#ekoIQ | Sürdürülebilirlik Hakkında Her Şey

WaterAid: “Su Krizi COP26’da Görmezden Gelindi”

WaterAid’e göre iklim krizi müzakereleri, dünyanın iklim açısından en sıkıntılı bölgelerindeki mevcut sorunları görmezden gelme pahasına, iklim değişikliğini yavaşlatmaya odaklanıyor.

Haber: Sarah Johnson
Çeviri: S. Sena Akkoç

WaterAid’e göre küresel su krizi, COP26 müzakerelerinde milyarlarca insanın hayatı pahasına görmezden geliniyor.

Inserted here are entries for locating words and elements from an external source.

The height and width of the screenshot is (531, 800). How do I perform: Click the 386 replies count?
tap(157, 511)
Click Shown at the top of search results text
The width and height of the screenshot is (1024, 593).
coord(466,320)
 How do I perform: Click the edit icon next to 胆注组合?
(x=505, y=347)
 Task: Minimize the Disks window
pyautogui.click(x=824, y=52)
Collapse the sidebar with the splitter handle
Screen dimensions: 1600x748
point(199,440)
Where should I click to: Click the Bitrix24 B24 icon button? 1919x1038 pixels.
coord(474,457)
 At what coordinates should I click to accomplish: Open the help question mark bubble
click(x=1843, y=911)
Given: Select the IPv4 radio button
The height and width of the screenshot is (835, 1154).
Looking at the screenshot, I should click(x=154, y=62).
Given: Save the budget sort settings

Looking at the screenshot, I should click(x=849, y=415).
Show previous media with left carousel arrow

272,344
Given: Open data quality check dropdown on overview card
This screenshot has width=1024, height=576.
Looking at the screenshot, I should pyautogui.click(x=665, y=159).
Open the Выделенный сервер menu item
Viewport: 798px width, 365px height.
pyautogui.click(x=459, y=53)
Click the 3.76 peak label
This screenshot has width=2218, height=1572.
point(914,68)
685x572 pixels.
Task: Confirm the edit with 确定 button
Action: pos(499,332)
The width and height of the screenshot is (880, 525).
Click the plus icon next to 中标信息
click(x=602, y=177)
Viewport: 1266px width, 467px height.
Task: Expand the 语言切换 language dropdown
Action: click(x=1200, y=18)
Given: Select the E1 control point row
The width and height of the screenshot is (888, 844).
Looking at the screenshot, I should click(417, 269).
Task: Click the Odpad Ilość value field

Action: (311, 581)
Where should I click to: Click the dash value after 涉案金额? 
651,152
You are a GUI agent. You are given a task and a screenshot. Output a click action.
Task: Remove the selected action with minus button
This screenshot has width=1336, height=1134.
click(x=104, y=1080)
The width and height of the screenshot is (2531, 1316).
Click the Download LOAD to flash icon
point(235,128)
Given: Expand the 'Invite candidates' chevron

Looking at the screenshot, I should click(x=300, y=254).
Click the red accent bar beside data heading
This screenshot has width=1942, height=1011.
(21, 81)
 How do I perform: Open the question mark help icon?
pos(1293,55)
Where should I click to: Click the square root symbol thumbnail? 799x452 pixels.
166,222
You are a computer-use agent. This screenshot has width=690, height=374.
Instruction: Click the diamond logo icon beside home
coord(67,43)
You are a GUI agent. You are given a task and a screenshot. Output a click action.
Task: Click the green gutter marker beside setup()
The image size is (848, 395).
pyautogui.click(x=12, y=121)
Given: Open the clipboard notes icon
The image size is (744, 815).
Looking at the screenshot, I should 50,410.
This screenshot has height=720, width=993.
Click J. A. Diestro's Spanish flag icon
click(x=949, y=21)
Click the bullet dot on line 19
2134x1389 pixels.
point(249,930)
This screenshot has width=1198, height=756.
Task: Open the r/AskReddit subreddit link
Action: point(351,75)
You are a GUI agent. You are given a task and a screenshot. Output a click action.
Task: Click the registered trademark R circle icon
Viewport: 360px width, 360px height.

WaterAid yöneticisi Tim Wainwright, su konusunun iklim müzakerelerinde yeterince ele alınmadığını ve acilen harekete geçilmesi gerektiğini söyledi.

Wainwright, “İklim değişikliğinin insanlara olan etkisi neredeyse tamamen su üzerinden gerçekleşiyor. Öyleyse neden sudan bahsetmiyoruz? Bence bu COP’ta insanlar ilk kez masanın başına oturup bir şeylerin farkına varmaya başladı. Ancak, oturup not almaktan fazlası gerekiyor. Acilen harekete geçmek gerekiyor” dedi.

2016’daki bir çalışma, dünya nüfusunun üçte ikisinin, yani 4 milyar insanın su sıkıntısı çektiğini gösterdi. Bu insanların çoğu, iklim değişikliğinin getirdiği kuralık ve seller nedeniyle risk altında.

“İklim krizi, temelde bir su krizi” diyen Wainwright, yağış düzenin dünyanın birçok bölgesinde değiştiğine dikkat çekerek “daha yoğun ve sık yağışların, su kaynaklarını kirlettiğini, evleri veya mahsulleri mahvederken daha uzun ve sık gerçekleşen kuraklıkların da birçok insanın hayatta kalmak için ihtiyacı olan kaynağı kuruttuğunu” belirtti.

Wainwright, krizden etkilenen topluluklara yardım etmek için çok az aksiyon alındığını söylerken WaterAid’in 2020’de gerçekleştirdiği bir analiz, iklim finansmanının %3’ünden daha küçük bir kısmının su konusuna ayrıldığını ortaya koymuştu.

Yükselen deniz seviyelerinin, su kaynaklarını tuzlandırdığından ve kuraklıklar da suyu yeryüzün derinliklerine ittiğinden bahseden Wainwright, bu durumun birçok insanı (en çok da kadınları) su aramaya daha çok vakit harcamak zorunda bıraktığını söyledi ve ekledi: “Su, yaşam için temel bir gereklilik; sağlığınızın ve eğitim alabilmenizin altında su yatıyor.”

Wainwright, iklim krizine en az katkıda bulunan ülkelerdeki en yoksul insanların aynı zamanda en çok acı çeken ülkeler olduğuna dikkat çekerek su kaynaklarının yönetimi üzerine yatırımların bu alanlara da odaklanması gerektiğini belirtti.

WaterAid yöneticisi iklim krizi müzakerelerinin, dünyanın iklim açısından en sıkıntılı bölgelerindeki mevcut sorunları göz ardı etme pahasına, iklim değişikliğini yavaşlatmaya odaklandığını belirterek: “Bizi sıfır karbona götüren bir devrime ihtiyacımız var. Geri dönüşümü olmayan iklim değişikliği ile mücadele etmek için dünyayı uyandıracak bir devrim gerekli” dedi.

Sorunu ele alma çabalarının bir parçası olarak hükümetler, iş dünyası, bankalar ve sivil toplum kuruluşlarından oluşan bir koalisyon, su ve iklim krizi fonlarına destek vermek için 2030’a kadar Afrika ve Asya’da 50 milyon insana temiz su sağlama taahhüdü verdi.

Eğer harekete geçilmezse gelecek, “düşünmeye değer bir şey olmayacak” diyen Wainwright, “Bu bir felaket. (Suya erişim sıkıntısı) zaten insanları öldürüyor… Bu konuda hiçbir şey yapımlaması düşünülemez. Dünyanın bu zorluğa karşı koyması gerekiyor” şeklinde devam etti.